The required output is the lines from the one with "Task: Click the" through the end of the data, repeated verbatim, with no pictures included.

┄┄┄┄┄┄

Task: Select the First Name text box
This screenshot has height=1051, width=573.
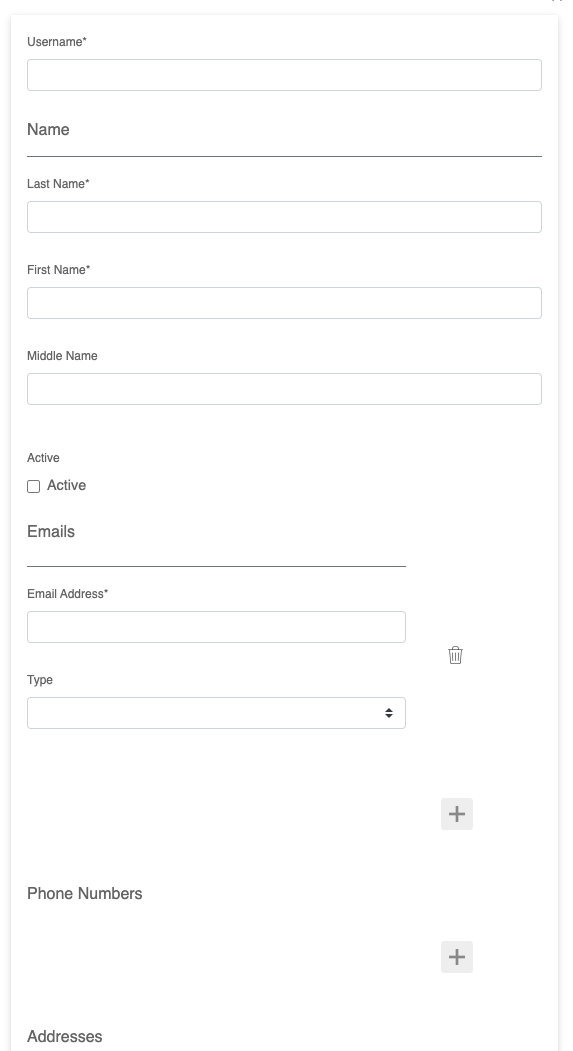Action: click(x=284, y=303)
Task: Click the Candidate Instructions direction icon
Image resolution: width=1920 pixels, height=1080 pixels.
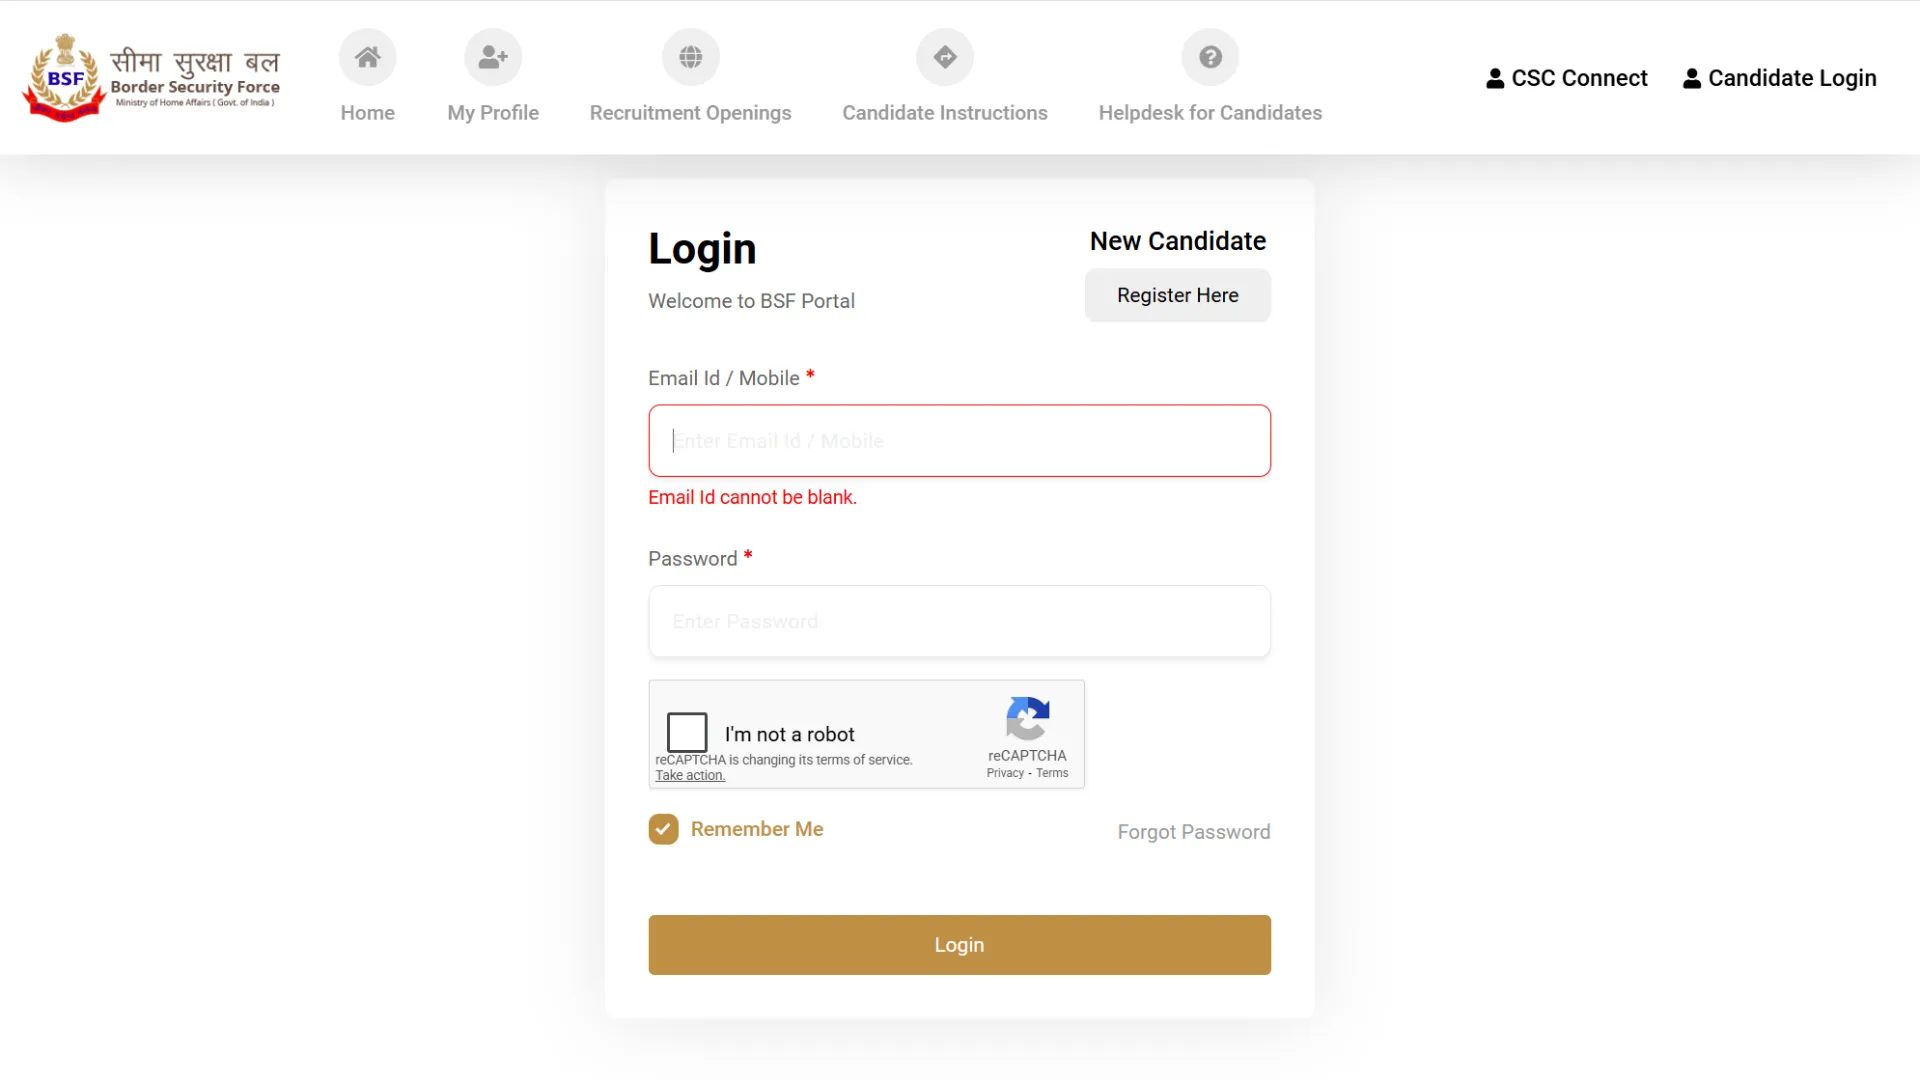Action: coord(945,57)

┄┄┄┄┄┄

#### Your solution
Task: Click the Candidate Instructions direction icon
Image resolution: width=1920 pixels, height=1080 pixels.
Action: coord(945,57)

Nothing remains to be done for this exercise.